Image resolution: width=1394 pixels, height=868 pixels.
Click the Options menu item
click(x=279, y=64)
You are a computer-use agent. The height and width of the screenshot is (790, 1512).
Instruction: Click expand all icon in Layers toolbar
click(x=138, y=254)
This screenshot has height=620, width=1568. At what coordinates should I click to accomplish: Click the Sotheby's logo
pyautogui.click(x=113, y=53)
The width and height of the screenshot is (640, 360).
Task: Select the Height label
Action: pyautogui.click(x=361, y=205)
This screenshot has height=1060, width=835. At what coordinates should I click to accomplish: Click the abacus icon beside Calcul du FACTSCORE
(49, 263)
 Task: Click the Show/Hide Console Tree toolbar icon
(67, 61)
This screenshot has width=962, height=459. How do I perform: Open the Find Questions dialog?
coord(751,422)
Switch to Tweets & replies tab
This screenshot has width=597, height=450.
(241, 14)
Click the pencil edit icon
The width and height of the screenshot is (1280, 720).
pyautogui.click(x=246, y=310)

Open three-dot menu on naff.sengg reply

• **WHAT YOU WILL DO**
Every record, word for word, must be returned.

• **WRITTEN ANSWER**
Image resolution: width=1394 pixels, height=868 pixels.
Click the Options menu item
click(x=279, y=64)
You are a computer-use agent. The height and width of the screenshot is (790, 1512).
Instruction: Click expand all icon in Layers toolbar
click(x=138, y=254)
This screenshot has height=620, width=1568. At what coordinates should I click to accomplish: Click the Sotheby's logo
pyautogui.click(x=113, y=53)
The width and height of the screenshot is (640, 360).
Task: Select the Height label
Action: pyautogui.click(x=361, y=205)
This screenshot has height=1060, width=835. At what coordinates should I click to accomplish: Click the abacus icon beside Calcul du FACTSCORE
(49, 263)
 Task: Click the Show/Hide Console Tree toolbar icon
(67, 61)
This screenshot has width=962, height=459. How do I perform: Open the Find Questions dialog?
coord(751,422)
Switch to Tweets & replies tab
This screenshot has width=597, height=450.
(241, 14)
Click the pencil edit icon
The width and height of the screenshot is (1280, 720).
pyautogui.click(x=246, y=310)

Open three-dot menu on naff.sengg reply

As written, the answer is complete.